Task to complete => Return every line of the listing, exactly as it reads.
⟨
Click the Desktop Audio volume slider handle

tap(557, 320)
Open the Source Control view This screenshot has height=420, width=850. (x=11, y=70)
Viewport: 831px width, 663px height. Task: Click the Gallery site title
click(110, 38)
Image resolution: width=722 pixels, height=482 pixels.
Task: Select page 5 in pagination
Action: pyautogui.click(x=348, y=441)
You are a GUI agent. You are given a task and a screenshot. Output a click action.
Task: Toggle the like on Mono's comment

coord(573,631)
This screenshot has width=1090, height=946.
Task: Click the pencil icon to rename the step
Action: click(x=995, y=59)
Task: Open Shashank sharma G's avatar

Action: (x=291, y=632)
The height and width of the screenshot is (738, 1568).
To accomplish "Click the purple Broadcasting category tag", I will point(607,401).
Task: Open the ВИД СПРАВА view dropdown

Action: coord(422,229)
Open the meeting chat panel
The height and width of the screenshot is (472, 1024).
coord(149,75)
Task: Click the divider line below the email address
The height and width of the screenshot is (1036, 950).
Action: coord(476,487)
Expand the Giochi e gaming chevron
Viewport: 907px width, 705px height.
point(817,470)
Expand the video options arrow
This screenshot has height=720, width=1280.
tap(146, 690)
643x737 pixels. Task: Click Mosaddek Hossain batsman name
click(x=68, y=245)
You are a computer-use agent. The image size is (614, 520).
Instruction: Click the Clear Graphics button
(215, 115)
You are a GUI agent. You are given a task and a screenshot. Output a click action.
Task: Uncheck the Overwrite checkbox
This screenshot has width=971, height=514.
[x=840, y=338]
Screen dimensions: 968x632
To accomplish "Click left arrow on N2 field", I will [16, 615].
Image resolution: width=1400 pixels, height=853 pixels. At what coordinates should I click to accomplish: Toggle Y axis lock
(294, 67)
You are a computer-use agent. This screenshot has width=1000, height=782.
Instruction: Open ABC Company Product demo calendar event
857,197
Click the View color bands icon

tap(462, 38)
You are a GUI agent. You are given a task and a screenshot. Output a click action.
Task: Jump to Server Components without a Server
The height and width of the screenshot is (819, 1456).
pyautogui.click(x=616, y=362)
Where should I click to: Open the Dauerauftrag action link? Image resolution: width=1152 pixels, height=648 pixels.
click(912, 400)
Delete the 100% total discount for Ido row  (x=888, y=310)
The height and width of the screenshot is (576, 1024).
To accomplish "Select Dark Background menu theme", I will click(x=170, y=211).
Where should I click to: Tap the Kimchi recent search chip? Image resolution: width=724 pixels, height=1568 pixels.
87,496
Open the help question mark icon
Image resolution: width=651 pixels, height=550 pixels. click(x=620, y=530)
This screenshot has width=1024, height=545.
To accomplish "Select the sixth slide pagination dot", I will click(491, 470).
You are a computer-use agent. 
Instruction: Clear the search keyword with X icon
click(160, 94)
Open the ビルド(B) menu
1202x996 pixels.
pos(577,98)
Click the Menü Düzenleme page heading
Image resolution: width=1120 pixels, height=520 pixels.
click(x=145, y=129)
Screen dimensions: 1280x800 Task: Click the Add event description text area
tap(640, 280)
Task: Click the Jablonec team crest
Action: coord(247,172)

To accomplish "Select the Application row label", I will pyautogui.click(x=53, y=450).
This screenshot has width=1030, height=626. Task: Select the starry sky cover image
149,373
⟩
Result of this task =>
Click the Desktop Audio volume slider handle

tap(557, 320)
Open the Source Control view This screenshot has height=420, width=850. (x=11, y=70)
Viewport: 831px width, 663px height. Task: Click the Gallery site title
click(110, 38)
Image resolution: width=722 pixels, height=482 pixels.
Task: Select page 5 in pagination
Action: pyautogui.click(x=348, y=441)
You are a GUI agent. You are given a task and a screenshot. Output a click action.
Task: Toggle the like on Mono's comment

coord(573,631)
This screenshot has width=1090, height=946.
Task: Click the pencil icon to rename the step
Action: click(x=995, y=59)
Task: Open Shashank sharma G's avatar

Action: (x=291, y=632)
The height and width of the screenshot is (738, 1568).
To accomplish "Click the purple Broadcasting category tag", I will point(607,401).
Task: Open the ВИД СПРАВА view dropdown

Action: coord(422,229)
Open the meeting chat panel
The height and width of the screenshot is (472, 1024).
coord(149,75)
Task: Click the divider line below the email address
The height and width of the screenshot is (1036, 950).
Action: coord(476,487)
Expand the Giochi e gaming chevron
Viewport: 907px width, 705px height.
point(817,470)
Expand the video options arrow
This screenshot has height=720, width=1280.
tap(146, 690)
643x737 pixels. Task: Click Mosaddek Hossain batsman name
click(x=68, y=245)
You are a computer-use agent. The image size is (614, 520).
Instruction: Click the Clear Graphics button
(215, 115)
You are a GUI agent. You are given a task and a screenshot. Output a click action.
Task: Uncheck the Overwrite checkbox
This screenshot has width=971, height=514.
[x=840, y=338]
Screen dimensions: 968x632
To accomplish "Click left arrow on N2 field", I will [16, 615].
Image resolution: width=1400 pixels, height=853 pixels. At what coordinates should I click to accomplish: Toggle Y axis lock
(294, 67)
You are a computer-use agent. This screenshot has width=1000, height=782.
Instruction: Open ABC Company Product demo calendar event
857,197
Click the View color bands icon

tap(462, 38)
You are a GUI agent. You are given a task and a screenshot. Output a click action.
Task: Jump to Server Components without a Server
The height and width of the screenshot is (819, 1456).
pyautogui.click(x=616, y=362)
Where should I click to: Open the Dauerauftrag action link? Image resolution: width=1152 pixels, height=648 pixels.
click(912, 400)
Delete the 100% total discount for Ido row  (x=888, y=310)
The height and width of the screenshot is (576, 1024).
To accomplish "Select Dark Background menu theme", I will click(x=170, y=211).
Where should I click to: Tap the Kimchi recent search chip? Image resolution: width=724 pixels, height=1568 pixels.
87,496
Open the help question mark icon
Image resolution: width=651 pixels, height=550 pixels. click(x=620, y=530)
This screenshot has width=1024, height=545.
To accomplish "Select the sixth slide pagination dot", I will click(491, 470).
You are a computer-use agent. 
Instruction: Clear the search keyword with X icon
click(160, 94)
Open the ビルド(B) menu
1202x996 pixels.
pos(577,98)
Click the Menü Düzenleme page heading
Image resolution: width=1120 pixels, height=520 pixels.
click(x=145, y=129)
Screen dimensions: 1280x800 Task: Click the Add event description text area
tap(640, 280)
Task: Click the Jablonec team crest
Action: coord(247,172)

To accomplish "Select the Application row label", I will pyautogui.click(x=53, y=450).
This screenshot has width=1030, height=626. Task: Select the starry sky cover image
149,373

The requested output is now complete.